Immigration, particularly in regard to asylum seeker’s arriving by boat via the perilous waters to the country’s north, has been a hot topic in Australia’s fiercely contested federal elections.

Political sloganeering throughout the campaign has centered on “stopping the boats” and bringing an end to the “tide of boat people.” Proposed policies by the two major parties are currently split between investing in offshore processing centers and ramping up intelligence efforts in the countries of embarkation, aiming to clamp down on people smugglers before they can set sail.

Between 2001 and 2007, the former conservative government of John Howard instituted the Pacific Solution, a policy under which asylum seekers were transported to detention centres on small island nations in the South Pacific, notably Christmas Island, Papua New Guinea and the tiny republic of Nauru.

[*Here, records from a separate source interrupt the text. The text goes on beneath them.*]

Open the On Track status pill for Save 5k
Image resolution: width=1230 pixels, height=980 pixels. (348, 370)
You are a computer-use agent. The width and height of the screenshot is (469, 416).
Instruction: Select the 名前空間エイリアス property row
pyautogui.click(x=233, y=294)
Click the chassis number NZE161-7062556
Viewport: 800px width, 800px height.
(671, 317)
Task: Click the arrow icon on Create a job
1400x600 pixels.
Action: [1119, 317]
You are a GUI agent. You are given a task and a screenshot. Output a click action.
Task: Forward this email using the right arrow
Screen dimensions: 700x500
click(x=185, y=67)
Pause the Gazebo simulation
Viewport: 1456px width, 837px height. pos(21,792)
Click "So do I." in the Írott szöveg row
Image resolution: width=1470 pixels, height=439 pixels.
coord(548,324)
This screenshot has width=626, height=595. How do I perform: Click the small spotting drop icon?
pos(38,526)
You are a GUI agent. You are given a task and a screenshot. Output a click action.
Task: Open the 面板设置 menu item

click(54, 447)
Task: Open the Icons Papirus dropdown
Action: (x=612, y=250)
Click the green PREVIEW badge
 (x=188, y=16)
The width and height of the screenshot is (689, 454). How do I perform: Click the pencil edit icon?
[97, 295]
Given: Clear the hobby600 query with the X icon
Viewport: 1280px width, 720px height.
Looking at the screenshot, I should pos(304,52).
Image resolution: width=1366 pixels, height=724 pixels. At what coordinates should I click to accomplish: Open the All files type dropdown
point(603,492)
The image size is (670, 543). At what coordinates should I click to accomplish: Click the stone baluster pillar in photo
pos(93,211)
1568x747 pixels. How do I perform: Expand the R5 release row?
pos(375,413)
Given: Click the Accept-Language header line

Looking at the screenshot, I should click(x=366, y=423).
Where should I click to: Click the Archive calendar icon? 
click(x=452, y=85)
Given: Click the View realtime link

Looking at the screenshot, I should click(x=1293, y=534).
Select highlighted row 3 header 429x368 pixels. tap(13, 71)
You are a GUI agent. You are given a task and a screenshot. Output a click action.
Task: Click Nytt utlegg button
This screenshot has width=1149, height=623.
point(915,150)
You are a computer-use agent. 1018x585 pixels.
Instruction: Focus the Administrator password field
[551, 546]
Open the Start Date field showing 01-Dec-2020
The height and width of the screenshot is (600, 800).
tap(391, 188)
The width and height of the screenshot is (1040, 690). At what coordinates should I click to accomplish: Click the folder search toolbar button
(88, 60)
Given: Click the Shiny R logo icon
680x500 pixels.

Once in these camps, immigration officials determined refugee status on an individual basis.

Under the current government, applications for asylum from Sri Lankans and Afghans have been temporarily suspended in a bid to reduce refugee inflows from these key countries.

In the past 10 years, the rural region of Darling Downs in the state of Queensland, where Warwick is located, has become a veritable sanctuary for refugees who fled the violence and political turmoil afflicting their own nations. The nearby town of Toowoomba is home to families from such troubled countries as Iraq and Somalia; there are close to a thousand Sudanese migrants settled there.

“A lot of people are dying to get into the position that we’re probably in, or I’m probably in,” said Magar ‘Benny’ Mading, a 21-year-old student in the TAFE program.

Unlike most of his fellow students, Mading has been in the country for roughly a decade. Arriving from Kenya with his Sudanese father and Ethiopian mother, he speaks English with a distinguishable Australian twang.

“This country is a great country. Yeah, you do go through a lot of bad and good, but that’s what life is like,” Mading said.

“I remember the first time I came here, I looked at the course and I thought: ‘It’s not worth it.’ But when I started doing it myself and I looked at it, I can see it has changed me. It’s changed me a lot. I can’t complain about that.”